Sigurd was forced to look at her then. Their eyes met briefly as he held his cup neath the flow from her pitcher. His face showed not one jot of emotion
. Throughout the junketing and dancing, the oratories from Ulf and Eric and other friends, he did not look at her again.
* * *
It took no supernatural vision to inform Una that she would be the one called upon to prepare the bride for the marriage bed. Whether Black Mary had volunteered her name or whether ’twas a cruel jest by the Lady Ragnhild – who loathed her son’s concubine – it did not really matter. It was as gross a humiliation as could be heaped upon her. Una swore never to forgive Sigurd for allowing it.

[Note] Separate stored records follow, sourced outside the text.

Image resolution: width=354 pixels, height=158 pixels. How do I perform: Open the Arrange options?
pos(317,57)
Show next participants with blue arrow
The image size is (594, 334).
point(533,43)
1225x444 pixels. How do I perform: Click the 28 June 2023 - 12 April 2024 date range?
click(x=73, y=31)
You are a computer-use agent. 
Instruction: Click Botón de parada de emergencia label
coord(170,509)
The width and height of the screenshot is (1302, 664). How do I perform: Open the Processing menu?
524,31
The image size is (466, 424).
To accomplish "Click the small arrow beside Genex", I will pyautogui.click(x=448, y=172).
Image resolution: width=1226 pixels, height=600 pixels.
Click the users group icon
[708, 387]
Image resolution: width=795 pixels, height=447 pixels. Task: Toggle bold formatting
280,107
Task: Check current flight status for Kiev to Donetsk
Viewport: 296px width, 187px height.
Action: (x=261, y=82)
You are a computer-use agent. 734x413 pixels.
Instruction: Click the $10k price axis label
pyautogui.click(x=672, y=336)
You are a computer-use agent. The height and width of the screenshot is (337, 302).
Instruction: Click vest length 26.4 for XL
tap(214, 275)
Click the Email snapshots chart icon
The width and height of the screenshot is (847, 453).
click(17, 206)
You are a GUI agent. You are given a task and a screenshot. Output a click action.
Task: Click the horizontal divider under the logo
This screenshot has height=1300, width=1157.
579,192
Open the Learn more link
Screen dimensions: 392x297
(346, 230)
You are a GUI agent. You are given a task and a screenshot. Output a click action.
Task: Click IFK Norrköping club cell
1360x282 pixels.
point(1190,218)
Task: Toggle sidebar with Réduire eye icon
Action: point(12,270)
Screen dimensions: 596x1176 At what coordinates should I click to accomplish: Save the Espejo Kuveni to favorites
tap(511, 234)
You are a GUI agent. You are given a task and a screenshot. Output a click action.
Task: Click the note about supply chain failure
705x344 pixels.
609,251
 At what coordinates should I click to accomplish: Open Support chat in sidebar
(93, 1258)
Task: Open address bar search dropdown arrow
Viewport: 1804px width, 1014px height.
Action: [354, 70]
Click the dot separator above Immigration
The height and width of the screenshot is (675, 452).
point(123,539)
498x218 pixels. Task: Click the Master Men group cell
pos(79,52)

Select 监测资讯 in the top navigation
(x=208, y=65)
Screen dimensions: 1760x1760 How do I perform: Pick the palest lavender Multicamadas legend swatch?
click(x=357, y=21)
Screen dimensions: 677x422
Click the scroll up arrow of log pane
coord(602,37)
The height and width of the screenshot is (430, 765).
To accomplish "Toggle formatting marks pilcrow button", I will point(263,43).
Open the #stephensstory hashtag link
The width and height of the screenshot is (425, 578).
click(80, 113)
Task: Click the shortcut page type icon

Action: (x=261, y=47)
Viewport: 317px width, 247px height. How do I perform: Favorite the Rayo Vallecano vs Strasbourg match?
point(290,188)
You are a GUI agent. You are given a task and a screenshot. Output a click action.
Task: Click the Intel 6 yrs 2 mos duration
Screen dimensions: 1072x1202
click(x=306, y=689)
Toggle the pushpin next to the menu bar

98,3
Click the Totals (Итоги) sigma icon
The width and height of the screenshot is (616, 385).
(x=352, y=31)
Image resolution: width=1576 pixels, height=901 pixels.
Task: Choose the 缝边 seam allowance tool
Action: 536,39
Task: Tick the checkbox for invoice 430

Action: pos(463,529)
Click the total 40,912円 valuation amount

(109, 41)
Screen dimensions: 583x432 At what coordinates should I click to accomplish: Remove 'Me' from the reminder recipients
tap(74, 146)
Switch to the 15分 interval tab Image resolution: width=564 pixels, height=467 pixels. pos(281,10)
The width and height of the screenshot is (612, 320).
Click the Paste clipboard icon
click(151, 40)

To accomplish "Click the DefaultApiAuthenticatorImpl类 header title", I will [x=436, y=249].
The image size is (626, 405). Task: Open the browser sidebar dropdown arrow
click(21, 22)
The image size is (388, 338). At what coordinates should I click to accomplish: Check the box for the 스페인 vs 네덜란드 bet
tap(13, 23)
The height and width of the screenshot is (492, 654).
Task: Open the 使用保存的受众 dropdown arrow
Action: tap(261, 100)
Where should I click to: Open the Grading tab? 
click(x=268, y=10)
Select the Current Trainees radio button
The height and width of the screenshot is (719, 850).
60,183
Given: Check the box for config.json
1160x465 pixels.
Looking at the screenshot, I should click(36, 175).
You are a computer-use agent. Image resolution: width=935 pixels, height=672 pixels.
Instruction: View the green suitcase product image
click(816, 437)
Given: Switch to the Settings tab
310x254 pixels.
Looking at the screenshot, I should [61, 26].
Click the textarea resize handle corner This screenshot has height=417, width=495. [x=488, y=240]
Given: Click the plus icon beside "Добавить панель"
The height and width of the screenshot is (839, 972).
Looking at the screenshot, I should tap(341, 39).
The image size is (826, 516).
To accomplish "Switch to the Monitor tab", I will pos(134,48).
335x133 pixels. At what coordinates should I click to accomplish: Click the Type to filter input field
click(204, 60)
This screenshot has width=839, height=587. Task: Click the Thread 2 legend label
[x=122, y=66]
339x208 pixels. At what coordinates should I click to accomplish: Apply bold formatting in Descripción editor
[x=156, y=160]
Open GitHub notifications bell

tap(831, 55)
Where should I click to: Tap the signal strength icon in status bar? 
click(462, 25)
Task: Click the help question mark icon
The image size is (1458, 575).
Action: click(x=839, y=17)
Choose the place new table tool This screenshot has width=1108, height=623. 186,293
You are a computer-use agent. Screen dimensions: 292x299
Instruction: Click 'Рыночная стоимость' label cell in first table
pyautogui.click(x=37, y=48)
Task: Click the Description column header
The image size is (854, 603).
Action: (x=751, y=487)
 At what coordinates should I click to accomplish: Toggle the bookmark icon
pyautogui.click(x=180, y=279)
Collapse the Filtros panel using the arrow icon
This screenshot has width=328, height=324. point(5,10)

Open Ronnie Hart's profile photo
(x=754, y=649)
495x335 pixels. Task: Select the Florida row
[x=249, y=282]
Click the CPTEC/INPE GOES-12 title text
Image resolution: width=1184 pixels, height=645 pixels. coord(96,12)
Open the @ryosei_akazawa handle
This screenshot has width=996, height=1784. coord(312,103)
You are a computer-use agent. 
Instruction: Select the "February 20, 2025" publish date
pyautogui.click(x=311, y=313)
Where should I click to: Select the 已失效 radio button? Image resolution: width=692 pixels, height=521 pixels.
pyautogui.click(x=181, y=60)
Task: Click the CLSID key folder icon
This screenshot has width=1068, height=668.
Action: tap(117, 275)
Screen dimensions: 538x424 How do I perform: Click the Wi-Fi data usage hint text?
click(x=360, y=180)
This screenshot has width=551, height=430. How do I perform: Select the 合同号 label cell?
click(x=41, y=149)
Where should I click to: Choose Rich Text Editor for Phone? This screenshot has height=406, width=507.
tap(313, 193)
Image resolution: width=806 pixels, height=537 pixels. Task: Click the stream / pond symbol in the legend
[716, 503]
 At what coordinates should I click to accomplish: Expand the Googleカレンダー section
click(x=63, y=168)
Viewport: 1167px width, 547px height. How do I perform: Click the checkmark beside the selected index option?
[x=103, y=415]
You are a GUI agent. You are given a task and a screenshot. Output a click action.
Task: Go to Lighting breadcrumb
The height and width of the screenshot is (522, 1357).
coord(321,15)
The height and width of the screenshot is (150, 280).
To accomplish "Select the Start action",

Disrobed by the thralls, Estorhild stood in her fine woollen undergarments, totally naive to the identity of the one combing her hair. Black Mary shook the creases from her lady’s marriage gown and folded it away in a chest, enjoying every minute of her sister-in-law’s downfall. Una raked an antler comb through the blonde waves, came to a knot and vented her spleen.
‘Agh! You are too rough.’ Estorhild turned sharply and cuffed the slave. ‘Change places or I shall be bald before I meet my husband.’
Stupid wee girlie, Una raged inside but, passionless of feature, she handed the long-toothed comb to her sister-in-law who caressed the golden tresses so gently that Estorhild shut her eyes and mouthed pleasure. So soothing was Mary’s comb, it induced confidence from the recipient. ‘Oh, that helps to quiet my breast… I feel as if I have a sparrow in there. I know so little of my husband.’
‘Nor I, my lady.’ Black Mary passed a crafty look at Una over her lady’s shoulder. ‘Mayhap Una can tell ye more.’
Unwitting to the look that passed between the slaves, Estorhild was eager for information. ‘You have been with your master a long time?’
‘Two years, my lady.’ Eyes averted, Una lifted a pitcher and filled a bowl with warm water.
‘And he is a kind master to you?’
Una’s nostrils flared. ‘As kind as a master can be.’ Estorhild was ignorant of the double meaning and met the comment with approval. ‘Then if he is kind to slaves he will surely be kind to his wife.’